Input material =
<<<<

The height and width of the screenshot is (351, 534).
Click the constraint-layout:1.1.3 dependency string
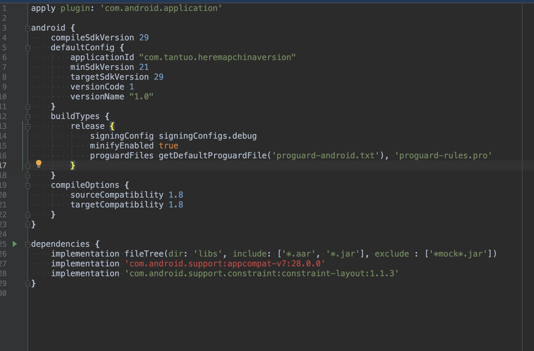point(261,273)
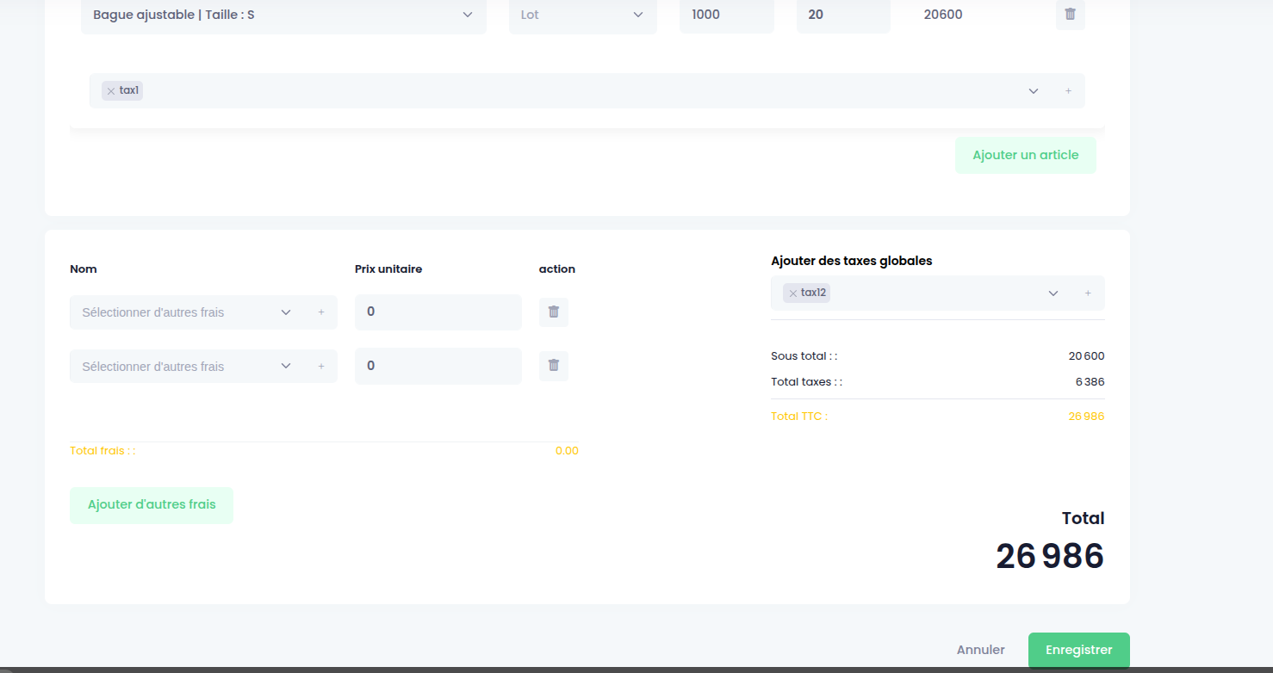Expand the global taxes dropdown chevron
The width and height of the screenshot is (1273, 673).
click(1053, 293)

>>>>
<<<<

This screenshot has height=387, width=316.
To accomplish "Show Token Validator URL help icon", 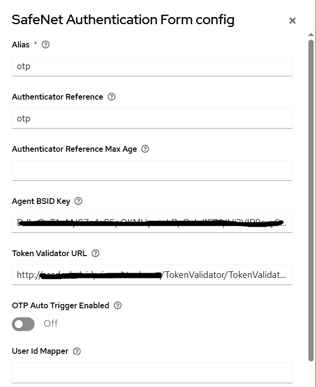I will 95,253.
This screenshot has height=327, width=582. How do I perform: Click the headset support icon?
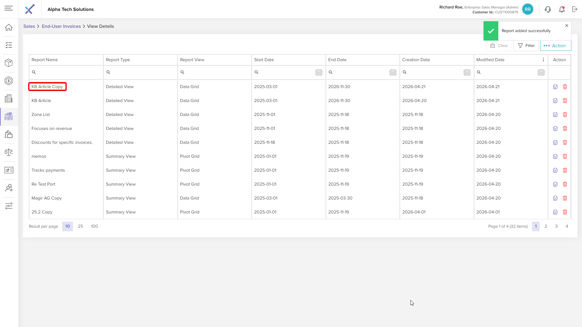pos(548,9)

>>>>

What the task asks = List every line of the material above that contains the word "height", matching case exactly.

Task solution =
The height and width of the screenshot is (351, 534).
The width and height of the screenshot is (1273, 673).
This screenshot has height=387, width=316.
This screenshot has height=327, width=582. How do I perform: Click the headset support icon?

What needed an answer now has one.